After the bloody launch of Gaza’s Great Return March—16 Palestinians killed and more than 1,500 injured—the question almost hangs in the air: What now? Will the protesters pack up their tents and retreat to the meager shelter of their homes? Or will they persist in their plans to demonstrate along the border with Israel until May 15, the anniversary of the Nakba (when the families of many Gazans were forced from their homeland to make way for the creation of Israel)?
The masses (estimated at around 60,000 on March 30) are no longer there; Fridays are traditionally the Palestinian day of protest, as they struggle to earn a living during the week. But if the families and individuals who remain in the protest tents to “hold the line” are at all representative, the Great Return March is far from over.
“Israel's policy of destroying our identity is summed up in a statement from [David] Ben-Gurion [the first prime minister of Israel]: ‘The old will die and the young will forget.’ But we are here to say that the old may have died, but the young are not forgetting," said Mohammed Madi, a lawyer occupying one of the tents.
East of the Al-Shujeya neighborhood, the protesters—although much smaller in numbers than the launch days—have gathered between the fenced border and the first row of houses recently rebuilt after they were destroyed during Israel’s 2014 war on Gaza. Visitors to the “alley,” about 500 meters (a third of a mile) in depth, find a mix of contradictions and irony. Marketers working from carts loaded with nuts and candies and vans with fruits and juice shout to passersby to sell their refreshments. And in their midst, an ambulance and nurses try to save the life of a young man shot by Israeli snipers. (Thanks to Allah, he lived.) Not too far away was a mass of protesters, raising the Palestinian flag and shouting for freedom and the right to return [to their homeland]. Life and laughter mixed with pain and tears.
It was day 2 of the Great Return March and entire families marched a few hundred meters from the fence. In a row of tents, each was labeled with the name of a town from historic Palestine [now Israel].
One of the tents was decorated with Palestinian and Algerian flags; at the entrance, pots with Arabic simmered over a fire.
Madi, 47, explained: "I am a dual citizen, with both a Palestinian and Algerian passport. I raised the Algerian flag as a symbol of liberty because it is the country of a million martyrs [in the fight to end French colonization]. But I chose to stay in my original homeland and fight for it because Palestine needs true human rights defenders. It is a matter of truth that all oppressed peoples shall be liberated one day."

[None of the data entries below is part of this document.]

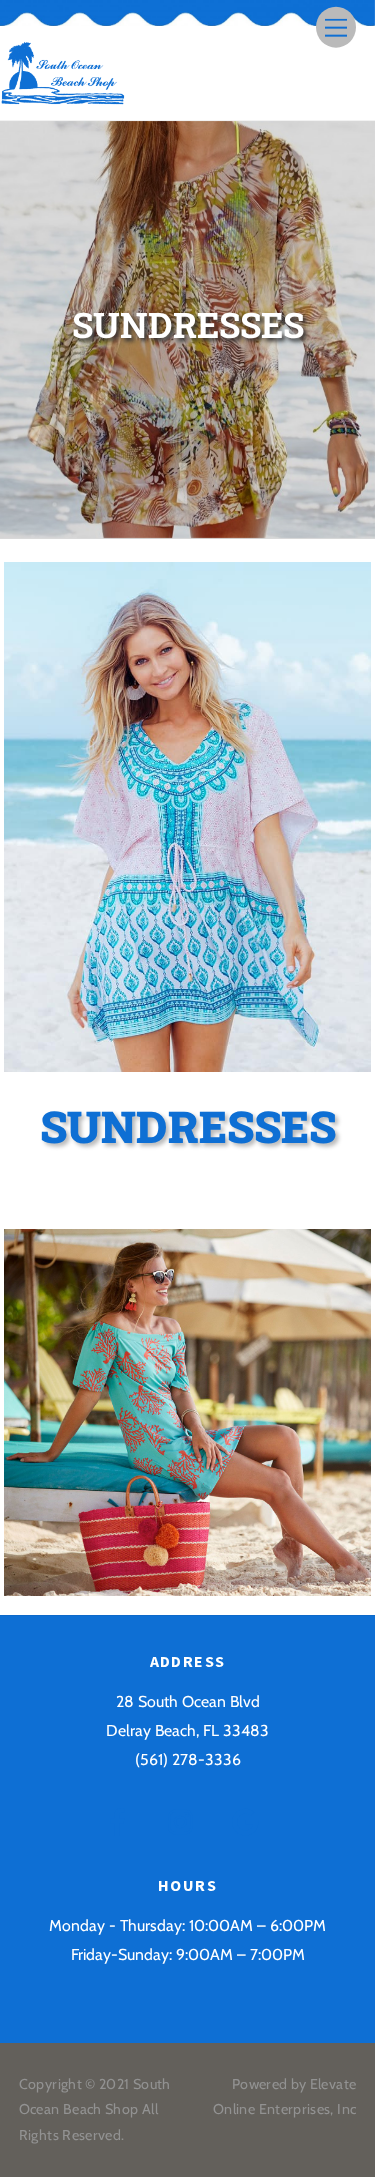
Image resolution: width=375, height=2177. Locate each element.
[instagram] (185, 1820)
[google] (249, 1820)
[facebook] (121, 1820)
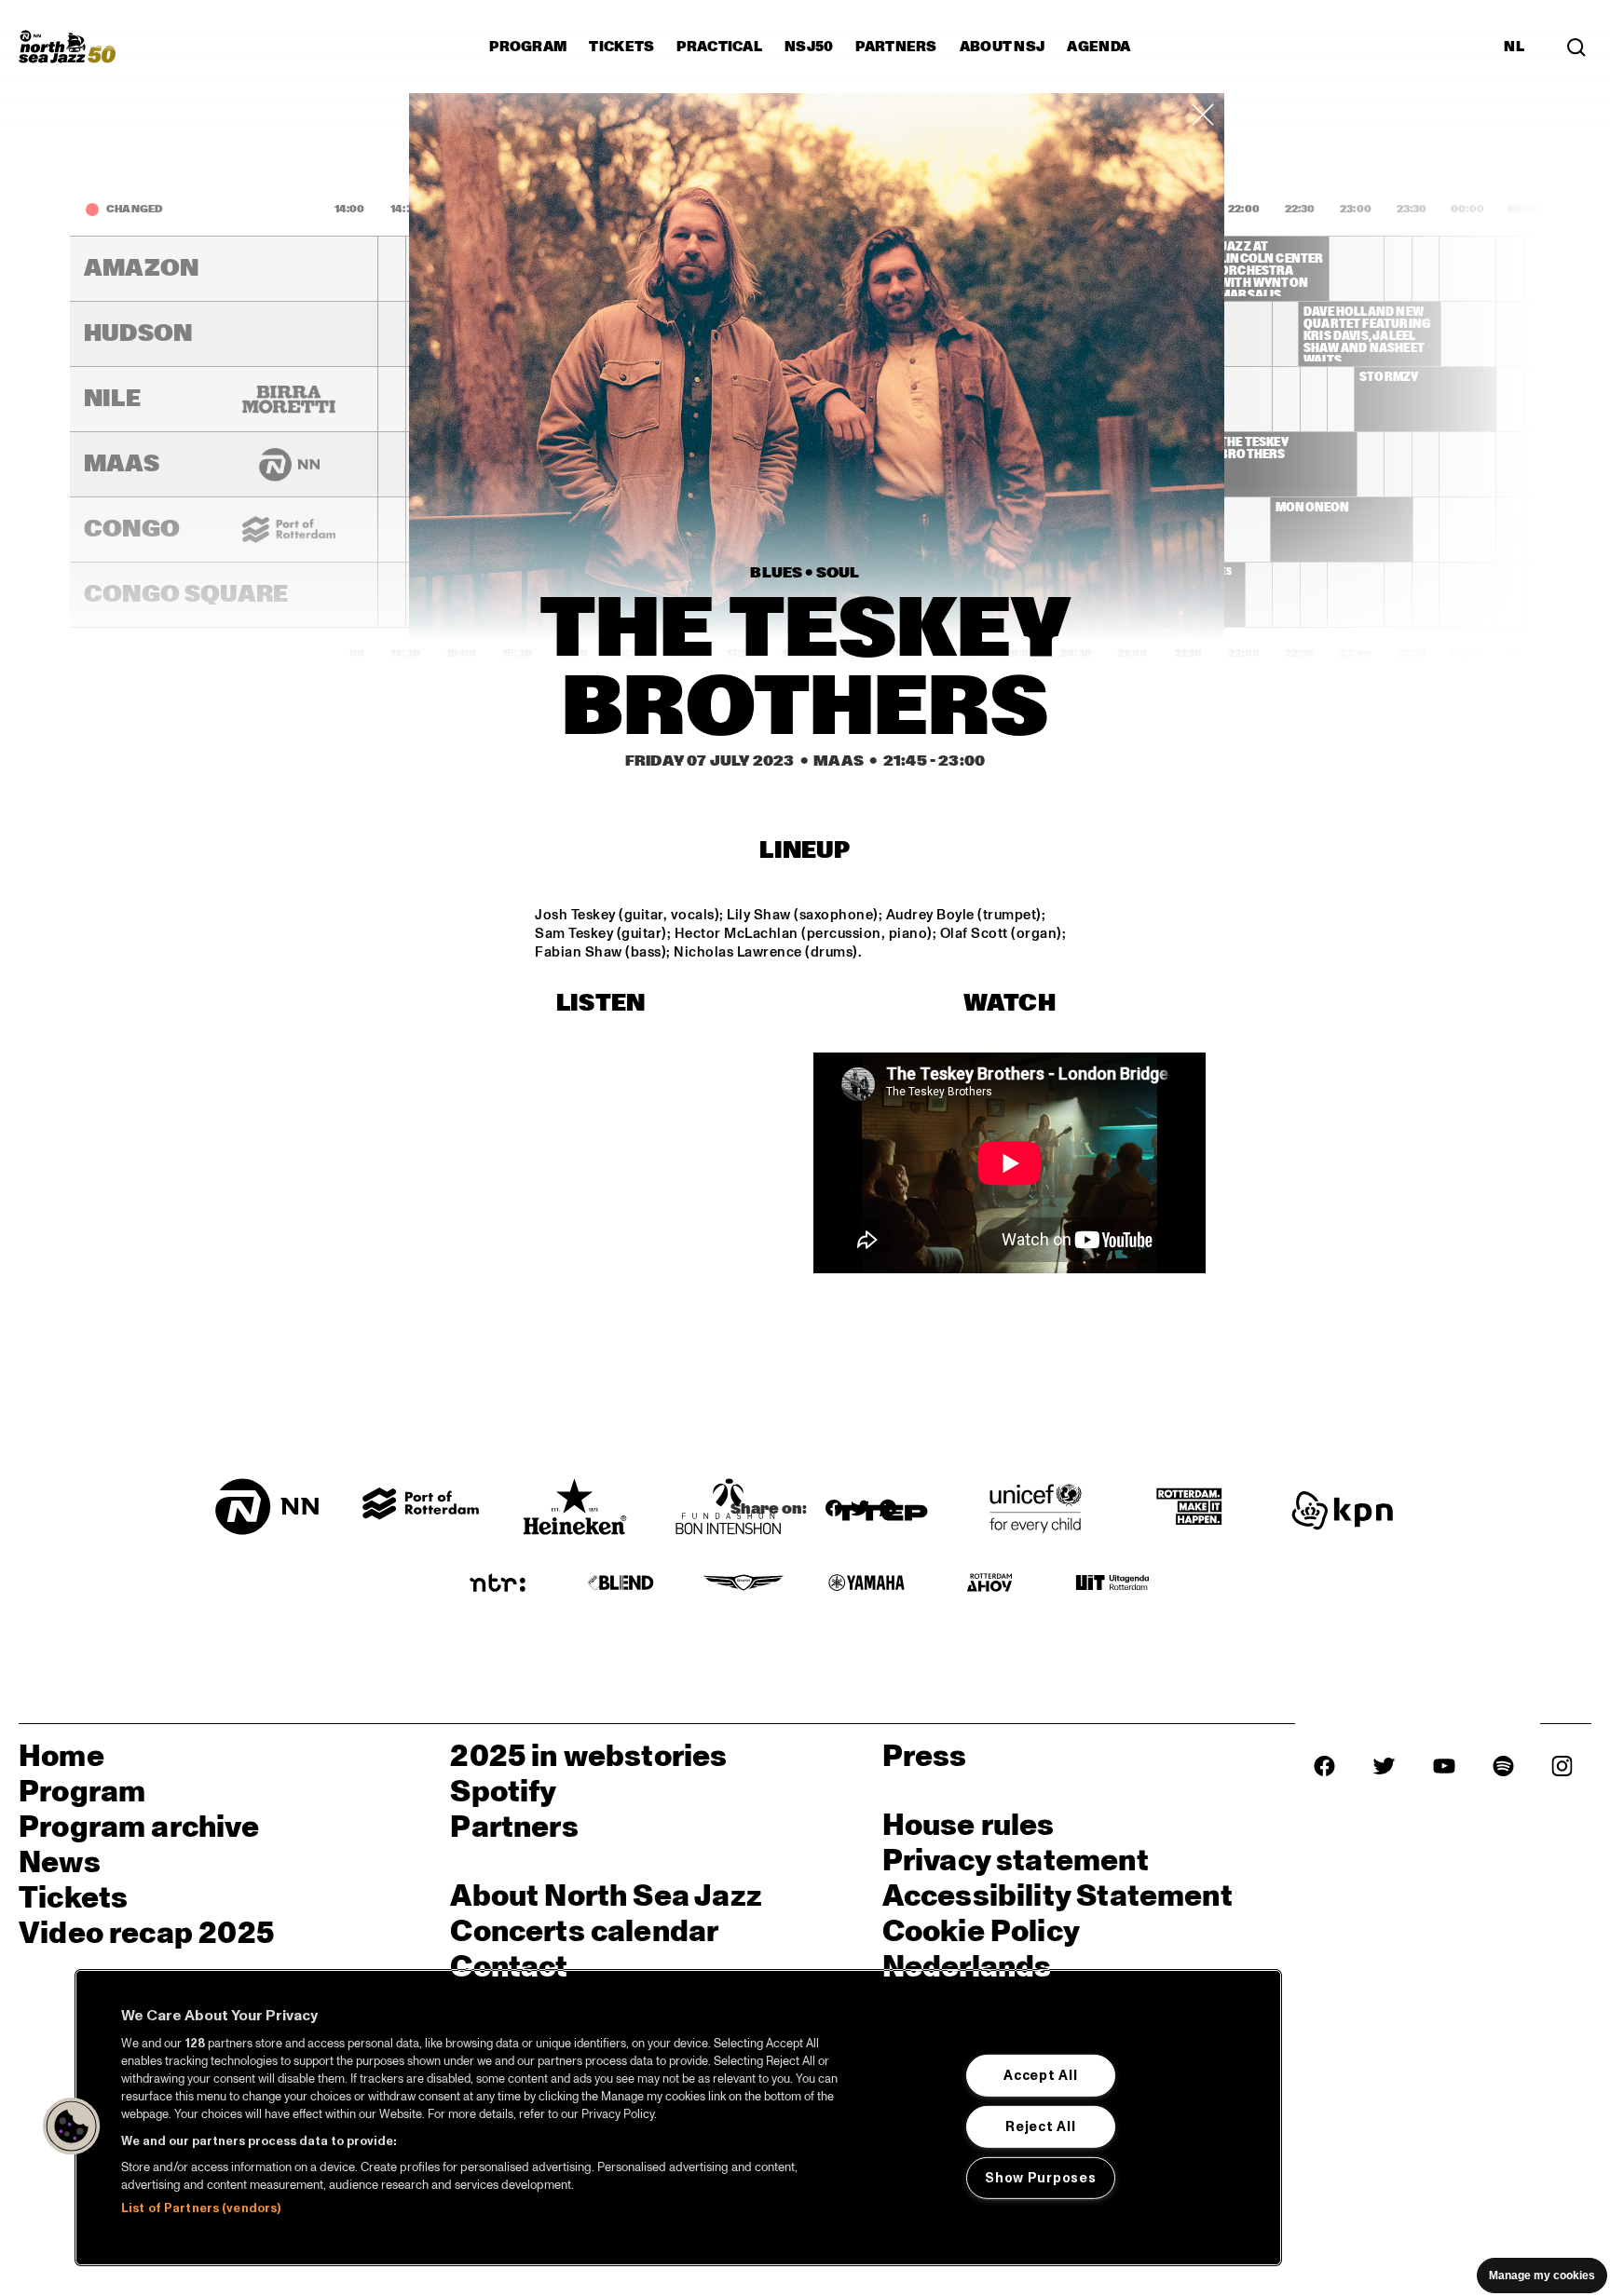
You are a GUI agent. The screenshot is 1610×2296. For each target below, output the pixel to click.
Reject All (1040, 2126)
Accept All (1040, 2075)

Along with his wife and three children, Madi set up his family’s tent two days before the demonstration started. During the demonstration, he opens his tent to visitors, encouraging them to continue protesting. For Madi, the success of the March of Return will not be measured in terms of injuries or whether the international community actually tries to force Israel to allow Palestinians to return (after 70 years, few Palestinians have any illusion about that). Rather, he says, the march is intended to keep the flame of resistance alive among youths who have grown up knowing nothing but blockade and occupation. No wonder Madi, whose family originally lived in Bait Jerja (now Israel), even brought his 6-year-old daughter to the protest.

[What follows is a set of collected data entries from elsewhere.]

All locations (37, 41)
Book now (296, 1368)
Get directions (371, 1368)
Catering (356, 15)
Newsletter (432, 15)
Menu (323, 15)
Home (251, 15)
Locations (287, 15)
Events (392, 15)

“Anyone looking into the faces of the masses here will see that even our young ones will never forget their homeland,” said Madi, who has been imprisoned by Israel four times, for a cumulative two years. He plans to stay at the demonstration every day until May 15.
Yusra (who didn’t want her last name used, for fear Israel would stop her from traveling) is 50 years old and originally from Bait Dras, near Ashdod [now Israel]. She echoed Madi: "My parents used to tell me every day about our home in Bait Dras. We had around 50 farms there, all planted with fruit," she sighed with nostalgia. "Some people think we have forgotten our land. We have not and will not. I am participating in this march, and I will keep participating until the last day. I feel more connected to the land the closer I get to the border fence."
Yusra came to the protest with her 13-year-old son to remind him of his right to return.
"Mom wrote a book about her original town, in which she described everything that was there. The more I read it, the more I get attached to the land and the more I am determined to demonstrate here," he said. His two older brothers were among those closest to the border fence.
Although the Israeli forces are using all means possible to disperse the protestors—from teargas bombs to live ammunition to drones—none of those interviewed said they will stay home. In fact, many, like Yusra, are there with their children.
"I came with my family on my own; no one forced me to," said Amna AbdelAl, 9. When her brother asked if she was afraid, she immediately replied she was not.
"I came here because I want to protect our land," she said defiantly.